Fix clinical trials challenges in Africa!!

May 20 every year marks International Clini­cal Trials Day, which commemorates the day Scottish medical scientist James Lind began the first randomised clinical trial in 1747.

Therefore, yesterday was Inter­national Clinical Trials Day.

History has it that while aboard the HMS Salisbury, a 50-gun fourth-rate ship of the line of the Royal Navy of Great Brit­ain, Dr Lind conducted what is considered the first clinical trial by administering different dietary supplements prepared from oranges and lemons to sailors suffering from scurvy.

His findings, highlighting the effectiveness of citrus fruits in preventing scurvy, laid the foundation for modern clinical research.

Clinical trials are research stud­ies that test a medical, surgical, or behavioural intervention in people and are the primary way by which researchers determine if a new form of treatment or prevention such as a new drug, diet, or medical device is safe and effective.

Often, a clinical trial is designed to learn if a new treatment is more effective or has less harmful side effects than existing treat­ments.

Other objectives include finding approaches to prevent a health problem by testing people who are healthy but at increased risk of developing a disease.

This shows how important such research is.

James Lind deserves every honour for his ground-breaking pioneering work, which has un­dergone unimaginable evolution to enhance healthcare.

In a world now bedeviled with countless diseases, some of which defy treatment, clinical trials can­not be ignored in healthcare.

Fortunately, today, clinical trials are highly structured and rigorously regulated to ensure the safety and efficacy of new treatments.

Besides, it is on record that advances in technology, ethical standards, and global collabora­tion have significantly enhanced the capacity to conduct clinical research, bringing innovative ther­apies to patients worldwide.

Unfortunately, however, the records have it that despite these advancements, conducting clinical trials in Africa poses some pecu­liar challenges.

Africa’s population is said to be equivalent to 17.8 per cent of the total world population of 7.951 billion as of 2022 and bears 25 per cent of the global burden of disease, yet only about four per cent of global clinical tri­als are conducted on the African continent.
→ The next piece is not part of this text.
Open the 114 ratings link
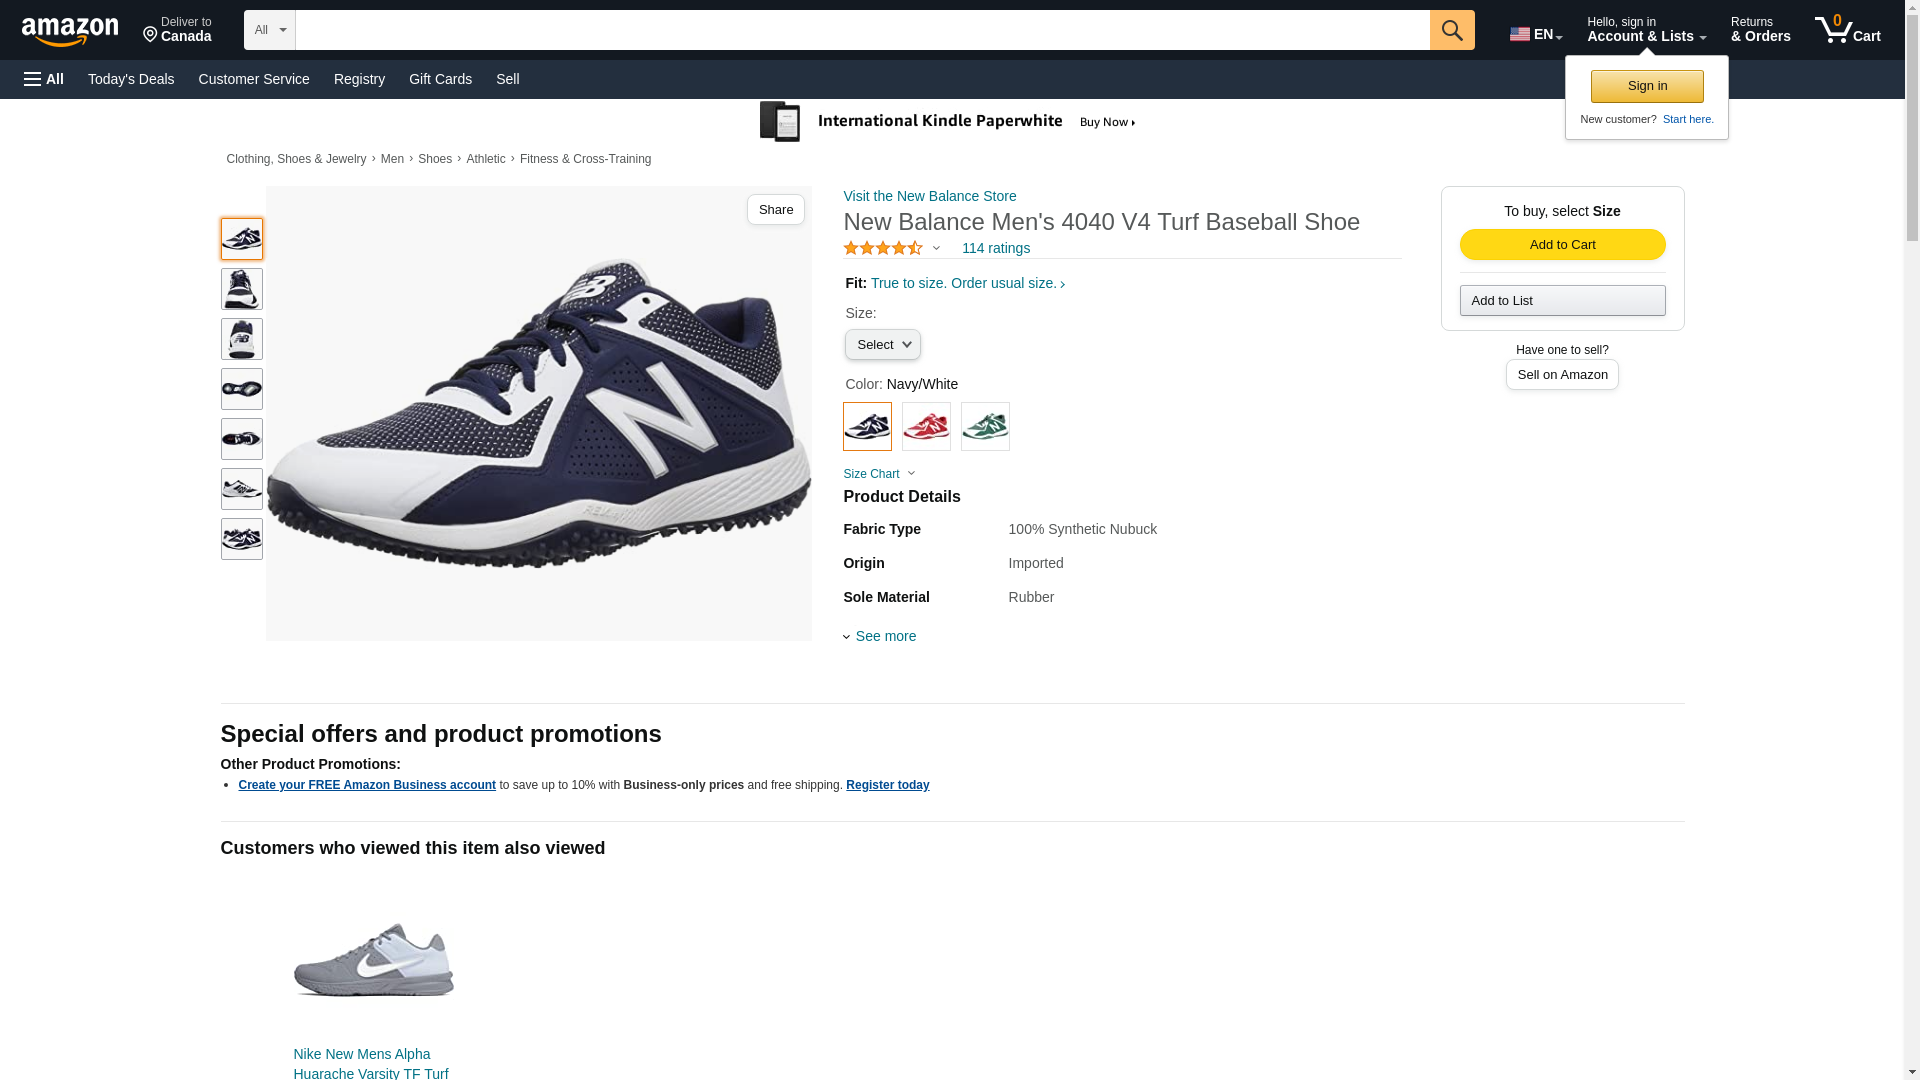 tap(995, 248)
And the sad aspect of it all is that the four per cent trials are unevenly distributed and concen­trated in only a few countries.
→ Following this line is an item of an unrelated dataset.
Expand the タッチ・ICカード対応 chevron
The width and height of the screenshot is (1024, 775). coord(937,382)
The sadder part is that as a result, most medicines are developed through clinical trials conducted outside Africa without considering the implications of their use in African patients or within African health systems.

Key obstacles accounting for this state of affairs are said to in­clude limited funding, inadequate infrastructure, and regulatory complexities.

Why does Africa lag behind everything that happens on the globe however good it is?

Do African leaders care about the wellbeing and welfare of their peoples?

If African leaders want to toy with things in their countries, those things must not include the health of the people.

Is it not dangerous to allow into African countries medicines developed from clinical trials done outside the African conti­nent?

It is about time African gov­ernments fixed the problems by seriously partnering Science For Africa (SFA) Foundation as it seeks to increase investments in clinical research, enhance regula­tory frameworks, and foster col­laboration between stakeholders.

What is more is that SFA Foundation’s Clinical Research and Trials Community (CRTC) programme is committed to transforming the clinical trials landscape in Africa through sever­al strategic initiatives, including increasing investments in Ethical Clinical Trials and creating a Sus­tainable Clinical Trials Ecosystem in Africa.